There is not really a simple answer to your request: It depends on how good a preconditioner you need. Matrix-free methods work best if you can use simple preconditioners in the sense that they only need some matrix entries (if any) and the matrix-vector product (or operator evaluation in the nonlinear case). Note that I also consider multigrid with Chebyshev smoothing as in step-37 and step-59 a simple preconditioner. It is up to you to find out whether your problem admits such a simple form and iterative solvers, such that GMRES, some nonlinear Newton-Krylov or nonlinear Krylov variant, can cope with that and not use too many iterations. We as a mailing list cannot help with the preconditioner because this is a research question that many people would like an answer of. My experience is that matrix-free setups are mostly done for performance reasons (because the mat-vec is cheaper) for well-understood systems, like the Laplacian with multigrid or some linear/nonlinear time-dependent equations with dominating mass matrix terms where simple iterative methods suffice. Sometimes matrix-free is done because one can fit larger problems in memory. But all cases where I know it is used are done when one at least has an expectation of what the matrix and its eigenvalue spectrum look like. If you do not have that, because you have some difficult linear/nonlinear systems, matrix-free setups might help provide you with a black-box view - but they make the preconditioner selection harder, not easier, because you restrict yourself in the choice of preconditioner to the more basic variants.

### Your tasks
**a.** In the reply about matrix-free methods, what does the writer also count as a simple preconditioner?
**b.** Pick up the reply about matrix-free methods after its last sentence and keep writing it.
The lines after the reply about matrix-free methods are separate material and not part of it.

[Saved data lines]
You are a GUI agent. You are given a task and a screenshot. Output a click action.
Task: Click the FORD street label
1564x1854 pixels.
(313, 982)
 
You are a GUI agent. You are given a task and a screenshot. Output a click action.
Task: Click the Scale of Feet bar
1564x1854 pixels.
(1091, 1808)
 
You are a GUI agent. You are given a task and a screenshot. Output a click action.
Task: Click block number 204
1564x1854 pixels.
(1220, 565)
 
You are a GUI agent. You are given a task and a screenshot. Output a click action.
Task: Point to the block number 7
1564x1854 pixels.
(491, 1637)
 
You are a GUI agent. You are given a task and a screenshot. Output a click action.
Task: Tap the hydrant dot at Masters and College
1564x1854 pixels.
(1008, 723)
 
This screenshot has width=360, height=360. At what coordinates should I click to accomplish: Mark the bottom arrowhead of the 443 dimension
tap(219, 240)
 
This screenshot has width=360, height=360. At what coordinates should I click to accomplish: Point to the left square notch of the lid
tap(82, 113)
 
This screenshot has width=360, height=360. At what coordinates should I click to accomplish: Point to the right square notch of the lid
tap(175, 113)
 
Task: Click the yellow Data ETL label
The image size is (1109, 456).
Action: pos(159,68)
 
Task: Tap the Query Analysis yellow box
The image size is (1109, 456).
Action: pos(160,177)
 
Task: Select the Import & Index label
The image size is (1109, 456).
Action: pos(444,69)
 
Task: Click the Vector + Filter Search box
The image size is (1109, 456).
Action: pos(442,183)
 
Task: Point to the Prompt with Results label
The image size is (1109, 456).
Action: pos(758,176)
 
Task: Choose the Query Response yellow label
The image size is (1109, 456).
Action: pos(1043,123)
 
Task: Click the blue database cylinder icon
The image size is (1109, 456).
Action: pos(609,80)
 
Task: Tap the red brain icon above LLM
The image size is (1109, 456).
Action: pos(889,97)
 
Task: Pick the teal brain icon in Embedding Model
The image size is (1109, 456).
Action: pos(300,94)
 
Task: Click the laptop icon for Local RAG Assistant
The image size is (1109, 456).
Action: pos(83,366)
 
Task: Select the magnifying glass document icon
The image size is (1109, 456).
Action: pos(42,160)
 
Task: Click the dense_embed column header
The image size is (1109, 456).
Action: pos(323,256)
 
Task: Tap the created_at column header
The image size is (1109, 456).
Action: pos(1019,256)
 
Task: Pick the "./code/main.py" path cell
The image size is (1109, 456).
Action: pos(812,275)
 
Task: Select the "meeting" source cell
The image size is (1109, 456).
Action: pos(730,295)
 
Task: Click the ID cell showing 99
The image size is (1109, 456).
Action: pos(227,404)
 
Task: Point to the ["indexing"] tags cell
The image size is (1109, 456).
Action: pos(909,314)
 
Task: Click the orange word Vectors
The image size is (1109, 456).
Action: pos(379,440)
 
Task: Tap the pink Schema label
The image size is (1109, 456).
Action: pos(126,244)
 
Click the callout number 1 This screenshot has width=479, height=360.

### Answers per task
**a.** Multigrid with Chebyshev smoothing, as in step-37 and step-59.

**b.**
Now to the technical part: If you need the diagonal of a matrix and rely on an accurate representation, you will need to build the linearization in some way or the other. This is also what step-37 or step-59 do - they compute the local stiffness matrix, throw away everything but the diagonal, and use that inside some solver. Tor the diagonal you would run through all unit vectors with v, i.e., you add (1,0,0,...), (0,1,0,...), and so on. Then you only keep the one entry where v was one. Your approach to do this globally is certainly not going to scale because it is an O(n^2) operation to check every unit vector. In principle, you could do it locally element-by-element similar to step-37 also for nonlinear operators. The question is whether you have the full action inside a single "local_apply" function such that you could start adding unit vectors there. Given a nonlinear field u that you linearize about, you could perturb it with e*v_i and compute the local diagonal according to your formula. From what I understand, you have the operator in an even more abstract way, so collecting everything in one local call with matrix-free facilities would also be non-trivial.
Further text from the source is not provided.